Nothing captured the trans-Atlantic nature of Saturday’s royal wedding as much as the guest preacher whose sermon brought American fire and flair to a very English church service.
The Most Rev. Michael Bruce Curry, the first black leader of the Episcopal Church in the United States, was hand-picked by Prince Harry and Meghan Markle to address their 600 wedding guests.
The bishop’s passionate sermon on the theme of love, studded with quotes from the bible, Martin Luther King Jr. and African-American spirituals, was a contrast to the more solemn and muted Anglican style the royal family is used to.

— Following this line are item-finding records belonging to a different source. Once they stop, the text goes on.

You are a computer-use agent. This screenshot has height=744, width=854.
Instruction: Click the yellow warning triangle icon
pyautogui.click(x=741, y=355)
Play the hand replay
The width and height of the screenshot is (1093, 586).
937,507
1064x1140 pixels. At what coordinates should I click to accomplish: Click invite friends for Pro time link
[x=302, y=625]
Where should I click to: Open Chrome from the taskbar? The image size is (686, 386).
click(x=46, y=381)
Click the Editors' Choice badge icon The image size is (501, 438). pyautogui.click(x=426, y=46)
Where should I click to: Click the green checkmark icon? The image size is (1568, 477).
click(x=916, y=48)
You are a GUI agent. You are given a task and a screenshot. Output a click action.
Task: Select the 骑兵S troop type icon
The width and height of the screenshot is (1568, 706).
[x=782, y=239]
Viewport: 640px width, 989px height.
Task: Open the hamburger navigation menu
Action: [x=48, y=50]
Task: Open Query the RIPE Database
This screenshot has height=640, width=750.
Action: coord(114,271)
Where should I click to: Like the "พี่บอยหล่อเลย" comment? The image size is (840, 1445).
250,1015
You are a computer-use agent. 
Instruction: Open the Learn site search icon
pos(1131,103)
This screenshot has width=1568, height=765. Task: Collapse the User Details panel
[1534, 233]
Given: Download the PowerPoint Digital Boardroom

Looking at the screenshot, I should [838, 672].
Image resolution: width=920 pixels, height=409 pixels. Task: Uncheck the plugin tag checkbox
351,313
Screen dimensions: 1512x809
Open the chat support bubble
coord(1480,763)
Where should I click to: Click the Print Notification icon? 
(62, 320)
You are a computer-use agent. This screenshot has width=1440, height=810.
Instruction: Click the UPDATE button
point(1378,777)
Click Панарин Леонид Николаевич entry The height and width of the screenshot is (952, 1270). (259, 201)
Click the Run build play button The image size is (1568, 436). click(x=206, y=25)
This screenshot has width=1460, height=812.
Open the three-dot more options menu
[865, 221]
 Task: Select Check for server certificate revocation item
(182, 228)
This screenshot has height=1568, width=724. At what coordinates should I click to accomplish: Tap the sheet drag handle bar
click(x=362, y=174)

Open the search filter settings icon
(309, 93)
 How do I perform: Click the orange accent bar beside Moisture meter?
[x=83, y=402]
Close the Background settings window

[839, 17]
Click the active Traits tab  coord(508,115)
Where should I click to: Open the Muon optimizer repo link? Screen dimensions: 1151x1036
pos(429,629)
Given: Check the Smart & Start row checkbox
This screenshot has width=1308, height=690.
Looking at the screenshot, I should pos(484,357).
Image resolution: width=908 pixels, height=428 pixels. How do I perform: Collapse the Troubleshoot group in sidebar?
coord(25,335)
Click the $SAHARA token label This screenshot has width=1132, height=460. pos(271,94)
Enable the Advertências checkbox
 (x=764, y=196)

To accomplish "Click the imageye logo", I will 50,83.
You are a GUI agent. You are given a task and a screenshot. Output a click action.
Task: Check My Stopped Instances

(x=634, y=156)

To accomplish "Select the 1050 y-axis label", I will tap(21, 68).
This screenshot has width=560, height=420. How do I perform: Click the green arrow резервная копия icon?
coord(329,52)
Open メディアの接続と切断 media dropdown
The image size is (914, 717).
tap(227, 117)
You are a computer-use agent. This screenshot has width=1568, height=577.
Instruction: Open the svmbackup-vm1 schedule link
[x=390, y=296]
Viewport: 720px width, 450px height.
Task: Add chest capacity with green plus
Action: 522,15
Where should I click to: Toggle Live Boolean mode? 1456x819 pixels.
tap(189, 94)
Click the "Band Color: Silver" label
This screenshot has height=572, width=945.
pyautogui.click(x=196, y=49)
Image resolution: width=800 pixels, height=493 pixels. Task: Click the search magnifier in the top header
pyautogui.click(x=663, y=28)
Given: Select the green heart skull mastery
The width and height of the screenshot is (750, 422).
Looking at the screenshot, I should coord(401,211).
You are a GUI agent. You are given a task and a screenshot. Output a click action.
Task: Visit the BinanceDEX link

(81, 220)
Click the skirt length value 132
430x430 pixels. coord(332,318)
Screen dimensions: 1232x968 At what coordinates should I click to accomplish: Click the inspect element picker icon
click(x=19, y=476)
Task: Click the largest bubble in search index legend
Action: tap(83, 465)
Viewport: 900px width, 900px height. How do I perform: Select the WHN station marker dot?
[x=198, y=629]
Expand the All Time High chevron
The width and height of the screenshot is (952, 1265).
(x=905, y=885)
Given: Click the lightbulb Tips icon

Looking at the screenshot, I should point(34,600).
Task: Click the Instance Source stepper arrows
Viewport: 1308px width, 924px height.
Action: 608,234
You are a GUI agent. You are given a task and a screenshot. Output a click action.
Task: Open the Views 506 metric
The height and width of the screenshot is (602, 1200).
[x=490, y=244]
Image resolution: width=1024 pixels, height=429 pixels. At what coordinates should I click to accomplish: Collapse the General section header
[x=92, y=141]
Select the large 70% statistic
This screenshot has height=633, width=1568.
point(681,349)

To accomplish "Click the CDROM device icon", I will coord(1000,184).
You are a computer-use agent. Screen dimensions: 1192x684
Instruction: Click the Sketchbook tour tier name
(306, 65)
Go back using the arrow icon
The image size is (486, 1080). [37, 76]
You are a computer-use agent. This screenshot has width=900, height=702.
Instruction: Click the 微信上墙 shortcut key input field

Many observers were surprised and delighted. BBC broadcaster Jeremy Vine tweeted: “The preacher is doing 50 in a 30 zone and it’s brilliant.”
Supermodel Naomi Campbell hit Caps Lock and tweeted: “BISHOP MICHAEL CURRY GIVING ME LIFE.”
Quoting civil rights icon King on the “redemptive power of love,” Curry told the bride and groom “it’s not just for, and about, a young couple who we rejoice with, it’s more than that.”
Curry, who like Markle’s mother has African ancestors who were slaves in the U.S., said that even during their time of bondage, love helped those in captivity persevere.
“When love is the way, we actually treat each other, well, like we are actual family,” he said in a sermon that touched on poverty, inequality and the healing power of love.
“When love is the way, we know that God is the source of us all and we are brothers and sisters, children of God and brothers and sisters,” he said. “That’s a new heaven, a new earth a new world, a new human family.”
Harry and Markle exchanged a quick glance at one point as Curry drifted from his prepared remarks and ad-libbed. Camilla and Kate — the Duchess of Cornwall and the Duchess of Cambridge — traded sidelong glances.
Queen Elizabeth II, who as monarch holds the title of Supreme Governor of the Church of England, did not show any sign of discomfort and looked as stoic as she had through the entire ceremony.
There may have been a touch of royal relief when Curry quipped “We gotta get y’all married now.” But he kept going, bringing a dash of passion to the pulpit.
The crowds waiting outside for a glimpse of the royal couple loved it. Cheers greeted Curry as he walked uphill from the chapel along the procession route after the service. One man shouted “well done” — prompting a smile and “God bless you” from the bishop.
Former Labour Party leader Ed Miliband, an atheist, tweeted: “Rev Michael Curry could almost make me a believer.”
The Episcopal Church is an offshoot of the Church of England in the United States and has been the spiritual home of many of the American founding fathers and U.S. presidents.
Even though its support for gay marriage has recently caused friction with the greater Anglican Communion, Archbishop of Canterbury Justin Welby said ahead of the ceremony that he was “thrilled” Curry would be speaking there, calling him a “stunning preacher.”
Curry, 65, who is married and has two grown daughters, was born in Chicago and raised in Buffalo, New York. He began his ministry in Winston-Salem, North Carolina and served as rector in Lincoln Heights, Ohio and Baltimore, Maryland.
Selecting him to give the sermon was one of several personal touches Harry and Meghan put on the service, held in the 15th century St. George’s Chapel at Windsor Castle.
Markle, who attended a Roman Catholic school, was baptized in March into the Church of England in preparation for the wedding and joining the royal family.
The ceremony was based on Common Worship — the most modern of several Church of England service options — and included prayers and hymns, as well as readings and musical selections chosen by the couple and their families.
That included a fusion of American and British elements, including the London-based gospel ensemble the Kingdom Choir’s stirring renditions of Ben. E. King’s “Stand By Me” and Etta James’ “Amen/This Little Light of Mine.”
Teenage cellist Sheku Kanneh-Mason wowed the 600 guests with works including Franz Schubert’s “Ave Maria.” The cellist won the BBC’s Young Musician of the Year contest in 2016, the first black musician to do so.
For all the individual touches, the service was dominated by tradition.
The pair read the Church of England wedding vows, promising to have and to hold, “for better, for worse, for richer, for poorer, in sickness and in health, to love and to cherish, till death us do part.”
Then the archbishop pronounced them husband and wife.
“Those whom God has joined together let no one put asunder,” he said.